In conclusion, defective oligodendrocytes become less effective in maintaining the myelin sheath, providing metabolic and neurotrophic support, regulating the extracellular fluid environment, and maintaining the health of nodes of Ranvier. Changes in the function of oligodendrocytes may contribute to the development of neuronal hyperexcitability in ALS.

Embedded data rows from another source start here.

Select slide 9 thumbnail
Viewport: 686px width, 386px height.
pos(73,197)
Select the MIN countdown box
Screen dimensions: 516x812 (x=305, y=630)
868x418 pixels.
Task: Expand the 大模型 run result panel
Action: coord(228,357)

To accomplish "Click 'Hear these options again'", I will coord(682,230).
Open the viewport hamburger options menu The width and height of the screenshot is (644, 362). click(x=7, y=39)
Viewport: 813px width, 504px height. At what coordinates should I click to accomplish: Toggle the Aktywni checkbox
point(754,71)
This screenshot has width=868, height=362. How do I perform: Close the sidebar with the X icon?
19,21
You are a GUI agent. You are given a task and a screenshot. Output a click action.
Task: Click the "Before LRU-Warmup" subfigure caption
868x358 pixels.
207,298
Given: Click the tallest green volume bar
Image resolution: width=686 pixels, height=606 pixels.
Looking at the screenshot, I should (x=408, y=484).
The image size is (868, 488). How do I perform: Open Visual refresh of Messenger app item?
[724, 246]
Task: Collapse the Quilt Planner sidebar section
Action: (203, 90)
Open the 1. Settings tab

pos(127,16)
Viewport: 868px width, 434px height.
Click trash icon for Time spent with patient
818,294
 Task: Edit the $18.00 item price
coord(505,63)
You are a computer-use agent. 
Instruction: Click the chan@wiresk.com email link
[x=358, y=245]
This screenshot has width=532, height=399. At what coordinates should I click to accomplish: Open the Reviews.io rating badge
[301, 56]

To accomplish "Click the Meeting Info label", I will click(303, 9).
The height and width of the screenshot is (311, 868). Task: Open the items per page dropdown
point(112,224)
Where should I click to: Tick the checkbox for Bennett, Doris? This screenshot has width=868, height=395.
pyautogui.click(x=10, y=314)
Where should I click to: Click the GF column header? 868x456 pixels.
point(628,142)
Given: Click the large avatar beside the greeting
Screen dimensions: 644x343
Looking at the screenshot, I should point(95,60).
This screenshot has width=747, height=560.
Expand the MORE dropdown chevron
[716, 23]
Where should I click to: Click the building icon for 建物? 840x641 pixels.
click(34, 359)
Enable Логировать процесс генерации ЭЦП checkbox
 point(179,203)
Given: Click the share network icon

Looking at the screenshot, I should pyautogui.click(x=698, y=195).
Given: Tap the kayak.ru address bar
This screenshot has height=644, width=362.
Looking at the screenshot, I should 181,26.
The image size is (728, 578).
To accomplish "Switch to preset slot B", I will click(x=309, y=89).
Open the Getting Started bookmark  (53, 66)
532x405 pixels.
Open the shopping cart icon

Microglia play a potential role in regulating neuronal activity in ALS

Microglia are the principle immune cells that survey the surrounding microenvironments to maintain the homeostasis of the CNS. In the context of CNS disorders, microglia act as the first line of defense against damage by increasing their phagocytic ability and mediating repair [159,160,161,162,163]. Microglia activation is one of the hallmarks of ALS [164,165,166,167]. Activated microglia have been shown to have both detrimental and protective function in ALS [168, 169]. The general role of microglia in ALS has been discussed in previous reviews [170,171,172,173]. In this section, we will focus on the role of microglia in UMN hyperexcitability. Specifically, we will discuss the potential role of microglia in controlling neuronal hyperactivity, based on the growing body of evidence revealing that microglia are crucial in monitoring and regulating neuronal activity in both physiological and disease conditions (Fig. 5).

It is well known that activated microglia may contribute to motor neuron hyperexcitability by releasing proinflammatory and neurotoxic factors, including cytokines, reactive oxygen species, and proteases [174, 175]. These molecular signals can directly impact neuronal activity by altering the strength of synaptic connections [176, 177]. For example, SOD1G93A microglia assaulted intact synapses, leading to axonal damage and motor neuron death through classical NF-κB pathway in ALS [178, 179]. Interestingly, microglia may also trigger the activation of other immune cells or astrocytes to indirectly affect neuronal activity [180,181,182]. Particularly, microglia can produce TNF-α, IL-1α and C1q to trigger neurotoxic reactive astrocytes in neurodegenerative diseases [183], which may act as an alternative mechanism to trigger neuronal hyperexcitability (Fig. 3D).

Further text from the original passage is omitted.